A luminous remembrance of wartime childhood
3 December 2008 | by SailwildSee all my reviews

This film, aptly titled "I Come from My Childhood" (a quote from Antoine de Saint-Exupery), is a deeply moving, heartfelt, lyrical memory piece about wartime childhood. Making very effective use of a distinctive cinematic idiom of the 1960s, the filmmakers authentically recreate the sights and sounds of a half-ruined town in recently liberated Belorussia where life is gradually returning to normal in 1945. The focus is on children, undernourished, poorly clothed, and emotionally scarred. Yet they have not given up their dreams and hopes and are making plans for a peaceful future. The film wonderfully captures the spirit of wartime friendship, solidarity, and common sacrifice. There is a refreshing harmony in the way this close-knit community is coping with the devastation and losses, clearing the wreckage, and rebuilding the houses.

Yet this film delivers so much more than just a realistic depiction of living and growing up in wartime (which can be found in many other movies). What makes this film really special is the unusually warm and gentle manner in which the man's childhood experiences and impressions are conveyed to us. We are immediately captivated by these children and adults with their open hearts and minds, straightforward ways, and genuine concern for others. There's no posturing, no pretense, no falseness. Just simple and honest living.

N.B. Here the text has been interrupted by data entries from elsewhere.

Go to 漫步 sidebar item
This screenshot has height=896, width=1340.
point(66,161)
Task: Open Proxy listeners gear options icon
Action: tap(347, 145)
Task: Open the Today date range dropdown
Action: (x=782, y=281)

The casting is absolutely flawless. Young Vladimir Kolodkin is excellent as the main character, Zhenya. The boy's open, sensitive, somewhat naive, expressive face perfectly fits the gentle, lyrical mood of the film. Nina Urgant brilliantly captures the warmth and integrity of Zhenya's mother. The legendary actor, poet, and singer Vladimir Vysotsky gives a strong and compelling performance as a jovial, virile, scar-faced tankman. His powerful, evocative songs, some of which he sings himself, make the soundtrack truly unforgettable.